** start of DATA RECORDS **

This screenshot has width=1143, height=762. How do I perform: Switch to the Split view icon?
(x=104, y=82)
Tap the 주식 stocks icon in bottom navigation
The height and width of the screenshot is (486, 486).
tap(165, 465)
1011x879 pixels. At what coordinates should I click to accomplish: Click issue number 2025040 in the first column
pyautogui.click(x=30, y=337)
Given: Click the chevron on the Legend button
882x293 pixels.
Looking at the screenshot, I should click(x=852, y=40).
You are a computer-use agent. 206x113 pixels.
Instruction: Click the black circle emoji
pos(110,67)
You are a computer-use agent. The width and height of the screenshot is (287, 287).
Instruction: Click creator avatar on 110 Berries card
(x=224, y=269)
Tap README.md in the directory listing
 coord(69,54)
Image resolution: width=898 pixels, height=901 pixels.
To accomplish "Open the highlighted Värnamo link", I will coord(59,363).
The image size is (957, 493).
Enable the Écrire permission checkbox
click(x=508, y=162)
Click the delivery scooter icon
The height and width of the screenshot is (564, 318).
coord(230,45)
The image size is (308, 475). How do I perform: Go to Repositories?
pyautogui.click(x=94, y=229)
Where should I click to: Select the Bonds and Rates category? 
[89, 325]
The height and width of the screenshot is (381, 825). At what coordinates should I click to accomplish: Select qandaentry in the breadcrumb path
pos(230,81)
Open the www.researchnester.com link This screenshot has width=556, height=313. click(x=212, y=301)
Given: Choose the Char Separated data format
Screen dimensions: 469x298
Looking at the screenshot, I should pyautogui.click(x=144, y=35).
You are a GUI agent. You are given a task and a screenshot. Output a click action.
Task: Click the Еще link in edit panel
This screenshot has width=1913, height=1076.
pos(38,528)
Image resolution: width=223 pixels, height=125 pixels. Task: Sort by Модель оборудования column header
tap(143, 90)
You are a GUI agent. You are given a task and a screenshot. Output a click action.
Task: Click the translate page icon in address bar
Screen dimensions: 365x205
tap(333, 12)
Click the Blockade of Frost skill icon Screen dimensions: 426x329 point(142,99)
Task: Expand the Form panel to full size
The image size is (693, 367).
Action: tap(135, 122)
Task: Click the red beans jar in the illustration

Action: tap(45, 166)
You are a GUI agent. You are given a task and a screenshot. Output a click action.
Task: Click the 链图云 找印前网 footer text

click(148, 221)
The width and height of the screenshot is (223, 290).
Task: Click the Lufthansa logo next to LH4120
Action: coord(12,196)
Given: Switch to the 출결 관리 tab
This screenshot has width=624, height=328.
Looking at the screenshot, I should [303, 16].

** end of DATA RECORDS **

REQUIRED TASK >> Can you echo all of the lines above word for word, without changing anything?

WRITTEN ANSWER >>
This screenshot has width=1143, height=762. How do I perform: Switch to the Split view icon?
(x=104, y=82)
Tap the 주식 stocks icon in bottom navigation
The height and width of the screenshot is (486, 486).
tap(165, 465)
1011x879 pixels. At what coordinates should I click to accomplish: Click issue number 2025040 in the first column
pyautogui.click(x=30, y=337)
Given: Click the chevron on the Legend button
882x293 pixels.
Looking at the screenshot, I should click(x=852, y=40).
You are a computer-use agent. 206x113 pixels.
Instruction: Click the black circle emoji
pos(110,67)
You are a computer-use agent. The width and height of the screenshot is (287, 287).
Instruction: Click creator avatar on 110 Berries card
(x=224, y=269)
Tap README.md in the directory listing
 coord(69,54)
Image resolution: width=898 pixels, height=901 pixels.
To accomplish "Open the highlighted Värnamo link", I will coord(59,363).
The image size is (957, 493).
Enable the Écrire permission checkbox
click(x=508, y=162)
Click the delivery scooter icon
The height and width of the screenshot is (564, 318).
coord(230,45)
The image size is (308, 475). How do I perform: Go to Repositories?
pyautogui.click(x=94, y=229)
Where should I click to: Select the Bonds and Rates category? 
[89, 325]
The height and width of the screenshot is (381, 825). At what coordinates should I click to accomplish: Select qandaentry in the breadcrumb path
pos(230,81)
Open the www.researchnester.com link This screenshot has width=556, height=313. click(x=212, y=301)
Given: Choose the Char Separated data format
Screen dimensions: 469x298
Looking at the screenshot, I should pyautogui.click(x=144, y=35).
You are a GUI agent. You are given a task and a screenshot. Output a click action.
Task: Click the Еще link in edit panel
This screenshot has width=1913, height=1076.
pos(38,528)
Image resolution: width=223 pixels, height=125 pixels. Task: Sort by Модель оборудования column header
tap(143, 90)
You are a GUI agent. You are given a task and a screenshot. Output a click action.
Task: Click the translate page icon in address bar
Screen dimensions: 365x205
tap(333, 12)
Click the Blockade of Frost skill icon Screen dimensions: 426x329 point(142,99)
Task: Expand the Form panel to full size
The image size is (693, 367).
Action: tap(135, 122)
Task: Click the red beans jar in the illustration

Action: tap(45, 166)
You are a GUI agent. You are given a task and a screenshot. Output a click action.
Task: Click the 链图云 找印前网 footer text

click(148, 221)
The width and height of the screenshot is (223, 290).
Task: Click the Lufthansa logo next to LH4120
Action: coord(12,196)
Given: Switch to the 출결 관리 tab
This screenshot has width=624, height=328.
Looking at the screenshot, I should [303, 16].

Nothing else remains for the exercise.